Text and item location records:
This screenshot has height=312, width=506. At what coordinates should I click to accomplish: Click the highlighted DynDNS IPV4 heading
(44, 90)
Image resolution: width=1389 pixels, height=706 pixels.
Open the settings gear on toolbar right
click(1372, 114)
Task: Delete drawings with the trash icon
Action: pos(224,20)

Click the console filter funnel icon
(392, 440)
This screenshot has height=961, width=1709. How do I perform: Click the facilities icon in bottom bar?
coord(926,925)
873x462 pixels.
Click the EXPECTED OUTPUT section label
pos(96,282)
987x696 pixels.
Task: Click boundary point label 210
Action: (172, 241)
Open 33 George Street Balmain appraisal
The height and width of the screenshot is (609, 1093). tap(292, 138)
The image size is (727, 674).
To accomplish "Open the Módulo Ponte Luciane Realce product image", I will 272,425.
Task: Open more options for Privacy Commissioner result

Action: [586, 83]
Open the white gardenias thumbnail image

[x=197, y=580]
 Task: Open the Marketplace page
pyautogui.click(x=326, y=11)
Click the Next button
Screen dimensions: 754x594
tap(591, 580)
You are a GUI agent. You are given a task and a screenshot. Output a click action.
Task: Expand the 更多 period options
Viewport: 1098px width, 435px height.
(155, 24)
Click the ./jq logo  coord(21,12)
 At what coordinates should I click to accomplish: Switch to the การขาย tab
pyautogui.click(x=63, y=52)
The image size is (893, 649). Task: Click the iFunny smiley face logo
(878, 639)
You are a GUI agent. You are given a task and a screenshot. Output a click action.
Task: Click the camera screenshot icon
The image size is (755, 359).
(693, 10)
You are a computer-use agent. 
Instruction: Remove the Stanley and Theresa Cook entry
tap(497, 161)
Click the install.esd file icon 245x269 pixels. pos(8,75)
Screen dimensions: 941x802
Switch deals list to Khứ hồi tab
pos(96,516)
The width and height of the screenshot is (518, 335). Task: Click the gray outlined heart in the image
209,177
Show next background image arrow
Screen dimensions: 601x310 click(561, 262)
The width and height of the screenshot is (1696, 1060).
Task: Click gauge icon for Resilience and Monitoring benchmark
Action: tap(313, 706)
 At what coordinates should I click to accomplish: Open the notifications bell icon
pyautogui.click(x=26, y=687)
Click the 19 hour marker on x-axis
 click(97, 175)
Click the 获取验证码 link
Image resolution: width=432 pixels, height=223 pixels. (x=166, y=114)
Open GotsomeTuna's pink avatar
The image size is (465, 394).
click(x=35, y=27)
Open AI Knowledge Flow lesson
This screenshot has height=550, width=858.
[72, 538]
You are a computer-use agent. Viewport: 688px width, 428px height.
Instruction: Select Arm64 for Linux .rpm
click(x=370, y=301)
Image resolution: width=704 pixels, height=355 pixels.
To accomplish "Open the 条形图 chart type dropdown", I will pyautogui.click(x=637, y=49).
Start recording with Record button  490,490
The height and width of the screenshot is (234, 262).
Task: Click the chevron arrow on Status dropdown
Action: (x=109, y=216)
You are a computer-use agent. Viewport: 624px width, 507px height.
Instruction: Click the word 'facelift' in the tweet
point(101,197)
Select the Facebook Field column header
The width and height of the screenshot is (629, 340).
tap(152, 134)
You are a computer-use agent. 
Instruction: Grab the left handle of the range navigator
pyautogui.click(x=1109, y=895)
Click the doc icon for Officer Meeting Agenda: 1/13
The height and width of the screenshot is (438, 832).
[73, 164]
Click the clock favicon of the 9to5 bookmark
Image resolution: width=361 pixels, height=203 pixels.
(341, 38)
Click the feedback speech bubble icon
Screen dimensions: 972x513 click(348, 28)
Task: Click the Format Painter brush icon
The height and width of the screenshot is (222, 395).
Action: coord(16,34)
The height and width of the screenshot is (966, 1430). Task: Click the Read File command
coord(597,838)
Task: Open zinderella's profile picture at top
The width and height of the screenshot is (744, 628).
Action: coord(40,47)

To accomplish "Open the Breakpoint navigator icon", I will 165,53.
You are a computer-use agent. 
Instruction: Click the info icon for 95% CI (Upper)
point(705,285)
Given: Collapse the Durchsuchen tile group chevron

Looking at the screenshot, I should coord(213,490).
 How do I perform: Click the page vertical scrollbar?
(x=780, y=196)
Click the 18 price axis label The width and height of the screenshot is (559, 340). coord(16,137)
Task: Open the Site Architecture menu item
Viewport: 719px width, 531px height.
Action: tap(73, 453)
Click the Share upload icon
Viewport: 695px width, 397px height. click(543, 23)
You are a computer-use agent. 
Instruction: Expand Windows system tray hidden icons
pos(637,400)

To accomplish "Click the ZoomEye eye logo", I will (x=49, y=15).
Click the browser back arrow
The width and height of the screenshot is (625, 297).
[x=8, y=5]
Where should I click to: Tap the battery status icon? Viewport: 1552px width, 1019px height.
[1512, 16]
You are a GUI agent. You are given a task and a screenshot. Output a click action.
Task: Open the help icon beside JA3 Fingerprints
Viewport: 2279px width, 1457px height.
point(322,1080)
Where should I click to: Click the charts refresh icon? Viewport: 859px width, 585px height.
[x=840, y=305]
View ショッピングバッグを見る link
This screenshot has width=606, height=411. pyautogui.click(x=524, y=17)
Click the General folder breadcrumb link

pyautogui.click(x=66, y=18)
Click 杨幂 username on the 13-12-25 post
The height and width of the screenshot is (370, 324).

## Required task
Count the lines in the records above that contain the string "options", matching case exactly, and give only the number.

## In response
2